El nuevo propulsor es un V6 de 3 litros biturbo secuencial con un par motor de 600 Nm y una potencia máxima de 245 CV. Entrega 500 Nm en solo 500 milisegundos a partir del ralentí. Desde la perspectiva del conductor, esto significa el acceso instantáneo al 83% del par máximo.
Exteriormente se mantiene la pureza de líneas de la generación anterior, pero se ha actualizado de forma sutil para dotarse de una imagen más preeminente y contemporánea. Para conseguirlo se han diseñado unas nuevas luces de posición LED configuradas en un perfil escalonado único y característico en torno a las ópticas principales. El nuevo parachoques delantero cuenta con una toma de aire inferior más grande adaptada a la mayor potencia del motor.
En el interior destaca la nueva consola que está inclinada hacia el conductor para mejorar la visibilidad y el acceso a los mandos. Se asemeja más al Range Rover Sport que al anterior Discovery 3. El mando del sistema Terrain ResponseTM se encuentra ahora en una posición más prominente en la parte delantera de la consola central.
En el cuadro de instrumentos se ha incorporado una nueva pantalla de información LCD de 5 pulgadas con tecnología TFT. El Sistema de Navegación Premium adopta una estructura fácil de utilizar a la que se ha incorporado la "guía señalizada". Ésta complementa el mapa de cruces y los iconos de información con detalles de la señalización real que el conductor ve a lo largo de la ruta.

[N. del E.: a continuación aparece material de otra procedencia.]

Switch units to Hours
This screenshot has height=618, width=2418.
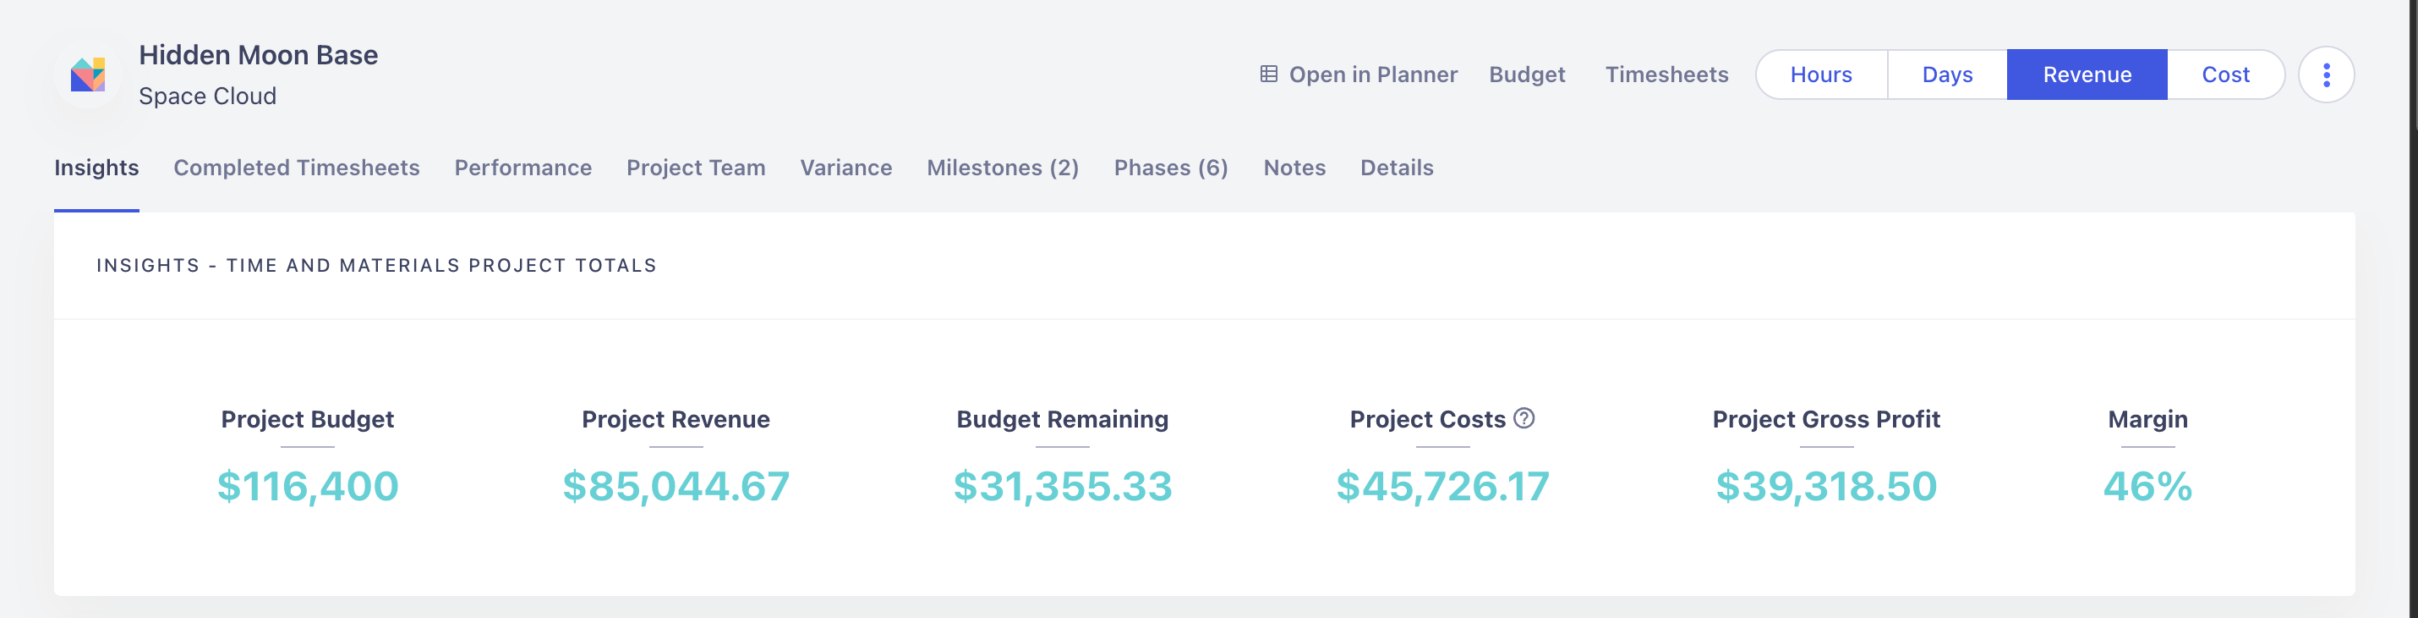tap(1820, 75)
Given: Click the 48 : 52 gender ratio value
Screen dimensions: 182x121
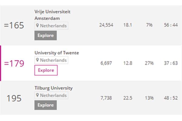Looking at the screenshot, I should tap(171, 98).
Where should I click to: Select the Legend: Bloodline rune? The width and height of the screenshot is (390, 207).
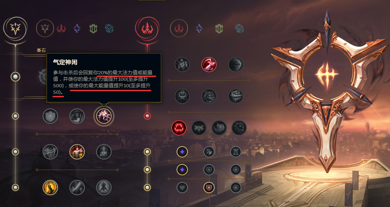(104, 152)
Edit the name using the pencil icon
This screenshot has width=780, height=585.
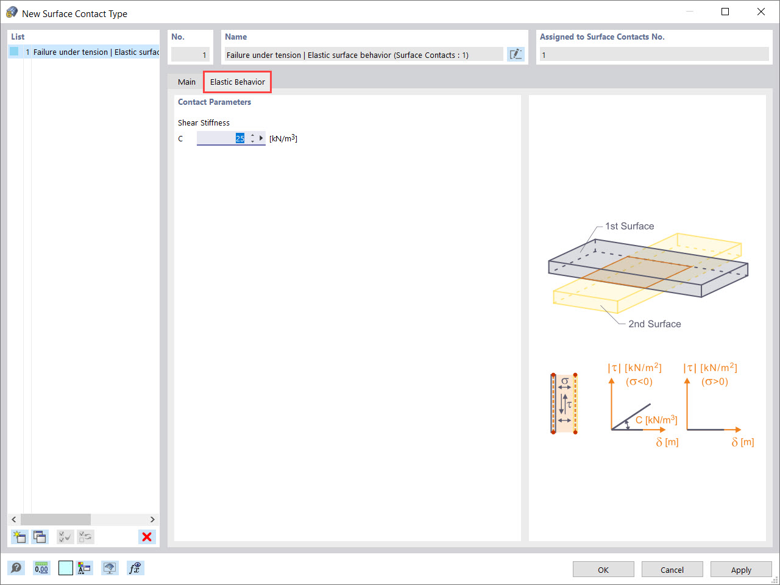pyautogui.click(x=516, y=54)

La motorización básica es el 2.7 TDV6 turbodiésel de 190 CV que dispone de tres acabados (S, SE y HSE) y que puede montar opcionalmente el cambio automático CommandShift de 6 velocidades.
El V6 de tres litros dispone de dos acabados (SE y HSE) y ambos montan de serie la caja de cambios automática adaptativa de 6 velocidades.
Los precios van desde los 42.770 euros del 2.7 TDV6 de la versión inicial hasta los 62.000 euros del modelo HSE. Este último modelo va equipado en su campaña de lanzamiento con techo solar, cámara visión trasera y entrada sin llave.